● TASK MATERIAL:
▽

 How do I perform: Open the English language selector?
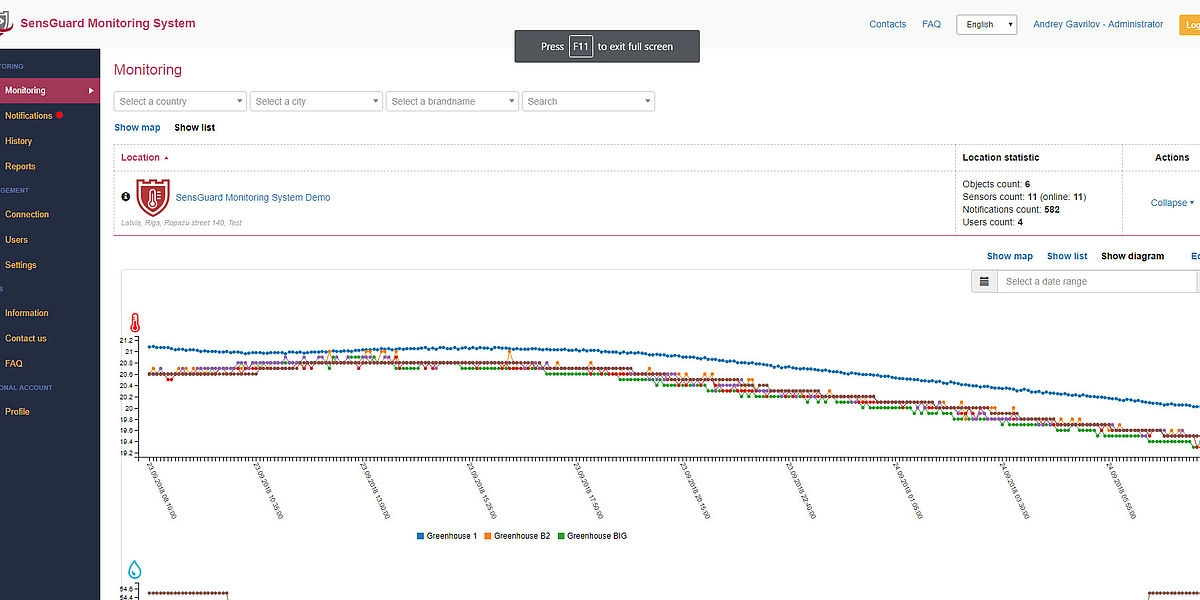(986, 25)
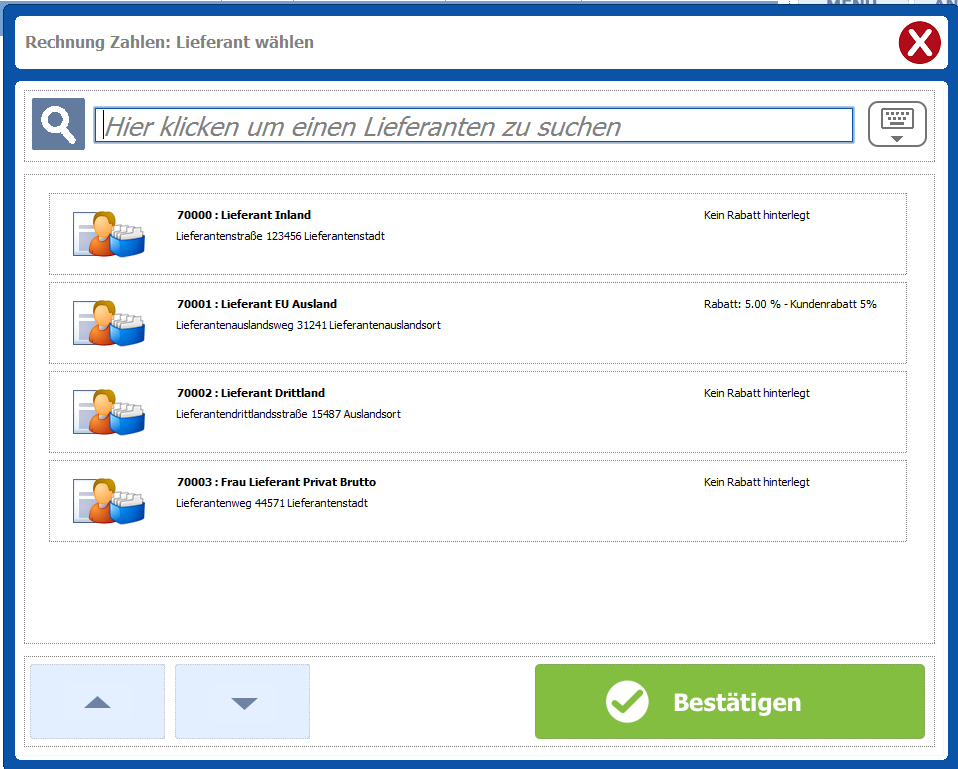Click the Rabatt 5.00 % Kundenrabatt text

point(790,304)
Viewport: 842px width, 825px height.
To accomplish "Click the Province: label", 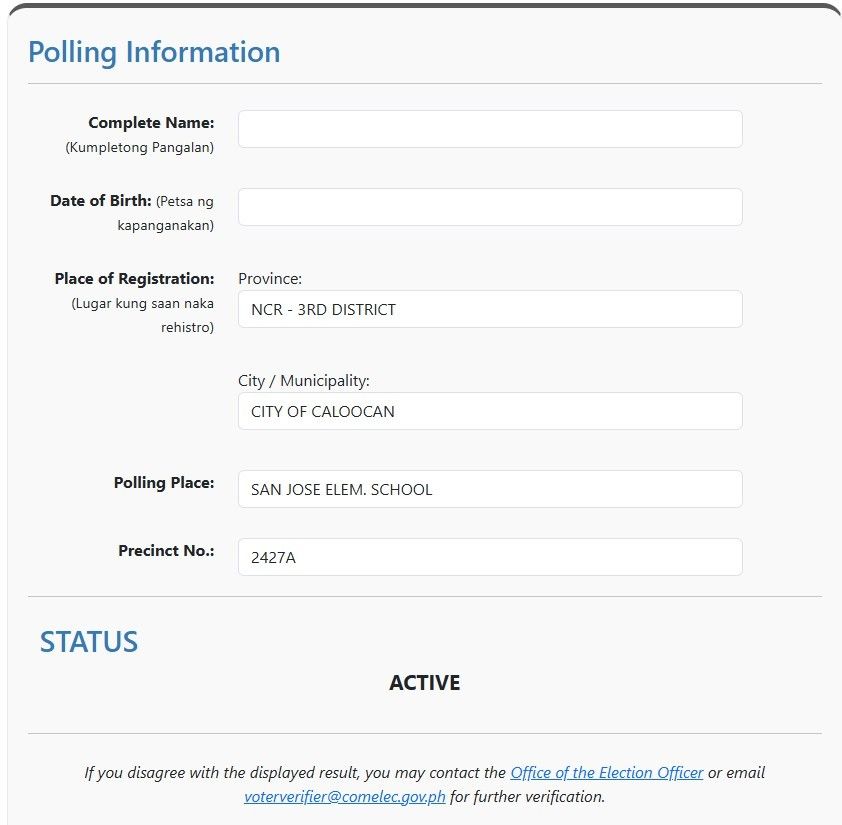I will [270, 279].
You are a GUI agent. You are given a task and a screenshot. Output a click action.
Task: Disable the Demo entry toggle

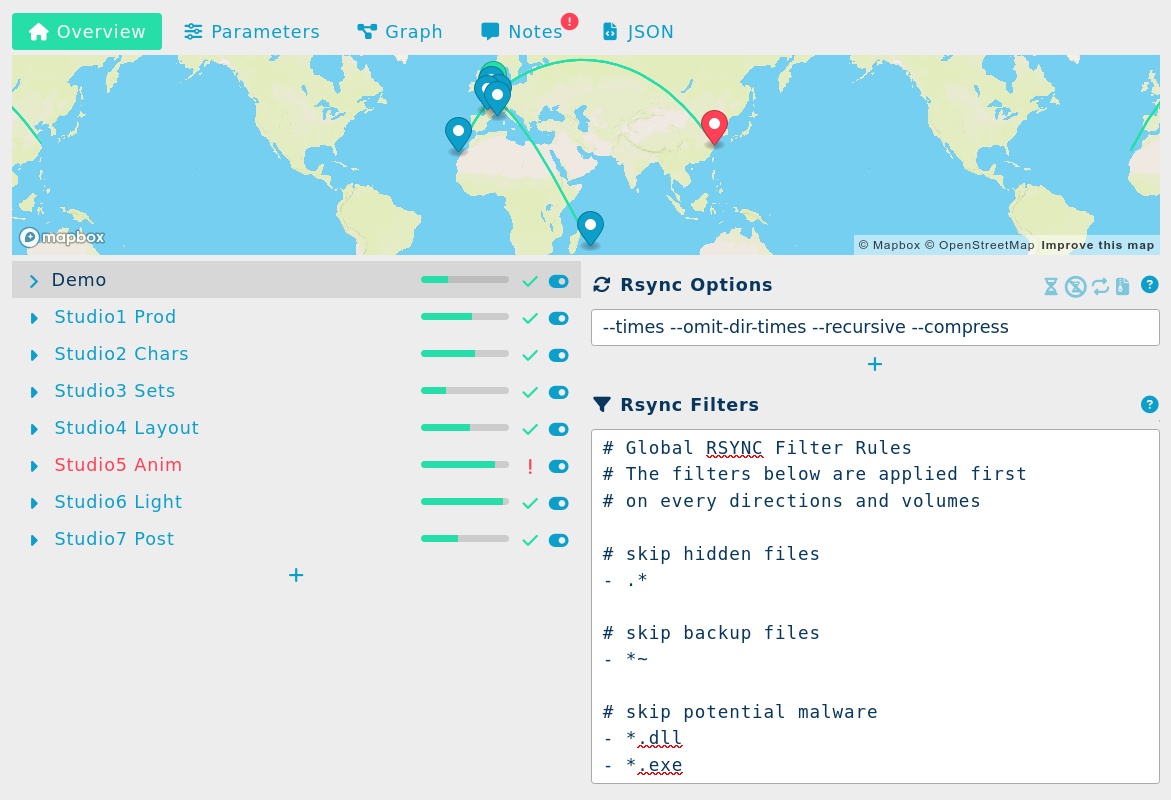click(x=558, y=281)
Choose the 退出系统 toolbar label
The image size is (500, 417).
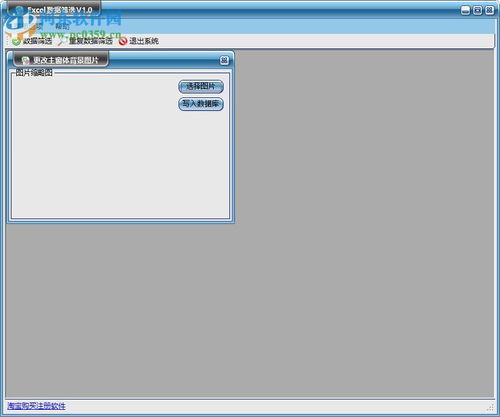(144, 41)
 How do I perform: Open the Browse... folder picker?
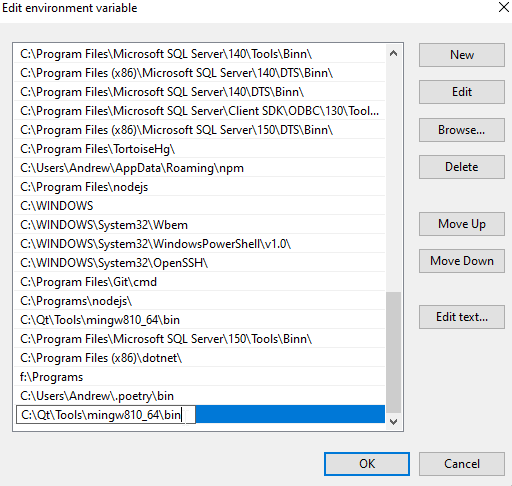click(x=462, y=130)
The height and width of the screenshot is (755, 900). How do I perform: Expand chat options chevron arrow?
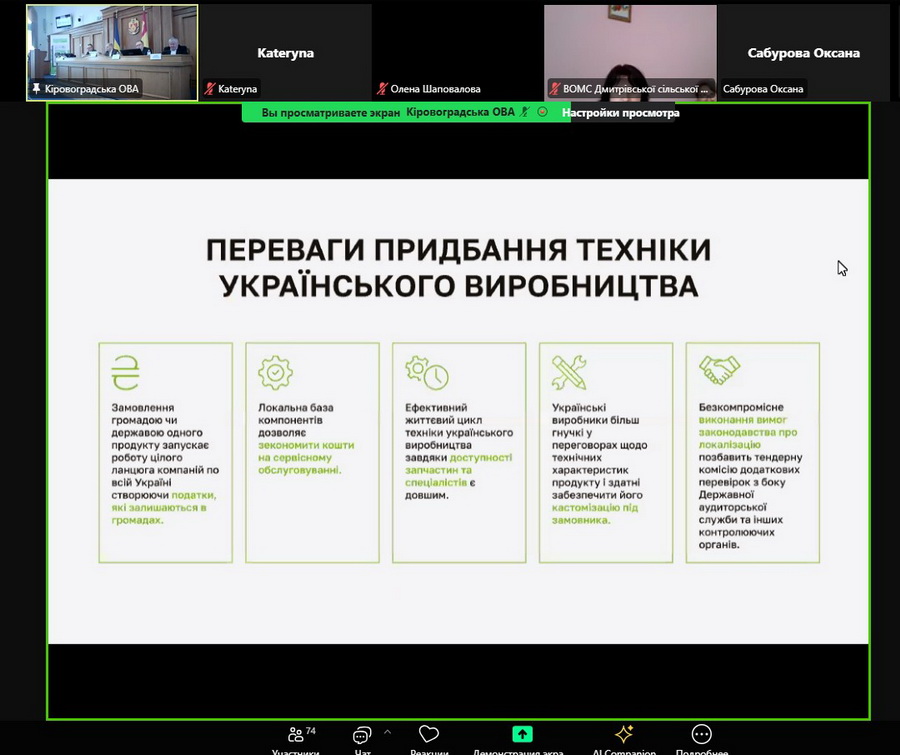[387, 732]
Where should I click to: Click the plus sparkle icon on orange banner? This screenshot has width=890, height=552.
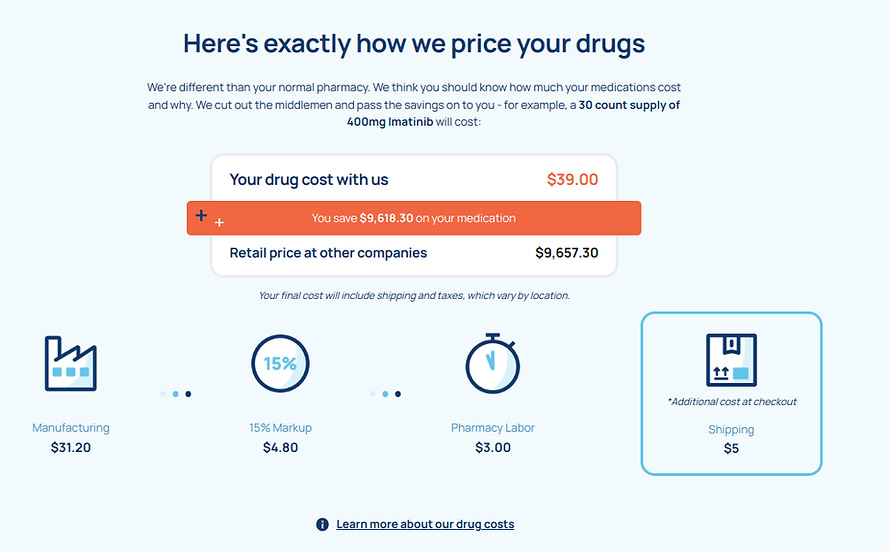tap(209, 218)
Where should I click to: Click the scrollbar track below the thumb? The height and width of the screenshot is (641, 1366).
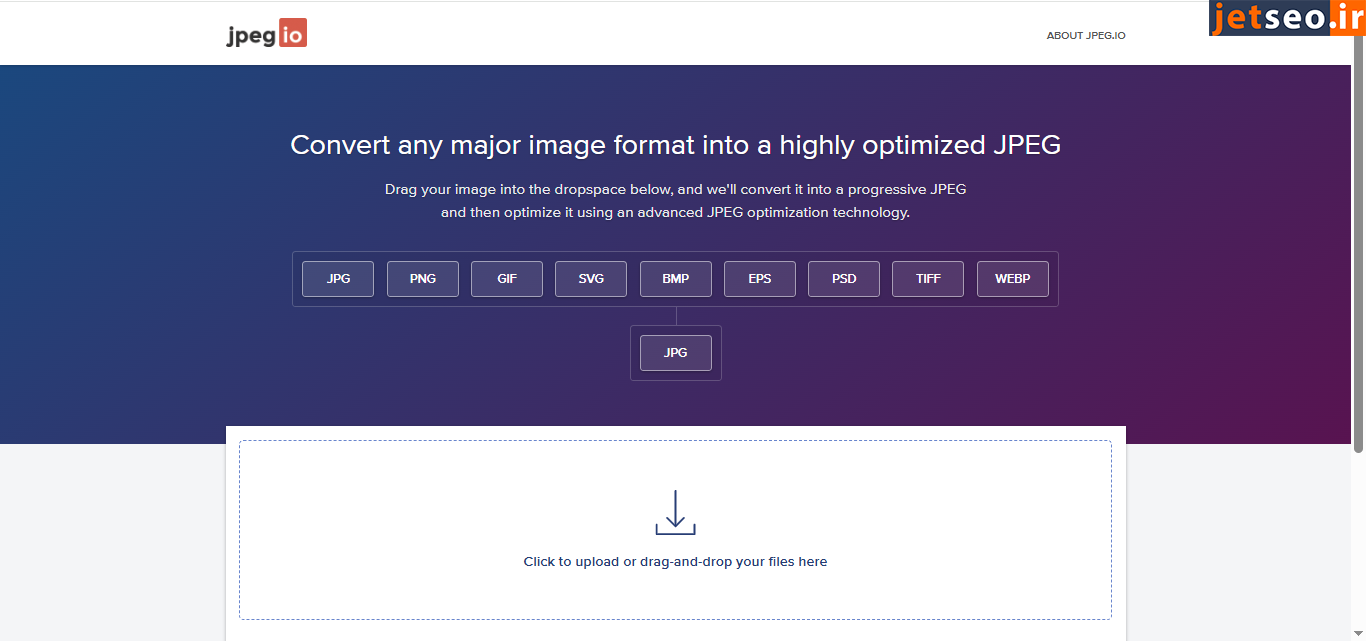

△

● YOUR ASSIGNMENT: For this task, give again exactly the lines from the line with "How do I perform: Open the Browse..." through the end of the entries, including both ends, and omit the pictures.

● RESPONSE:
 How do I perform: Open the Browse... folder picker?
click(x=462, y=130)
The height and width of the screenshot is (755, 900). How do I perform: Expand chat options chevron arrow?
[387, 732]
Where should I click to: Click the plus sparkle icon on orange banner? This screenshot has width=890, height=552.
tap(209, 218)
Where should I click to: Click the scrollbar track below the thumb? The height and width of the screenshot is (641, 1366).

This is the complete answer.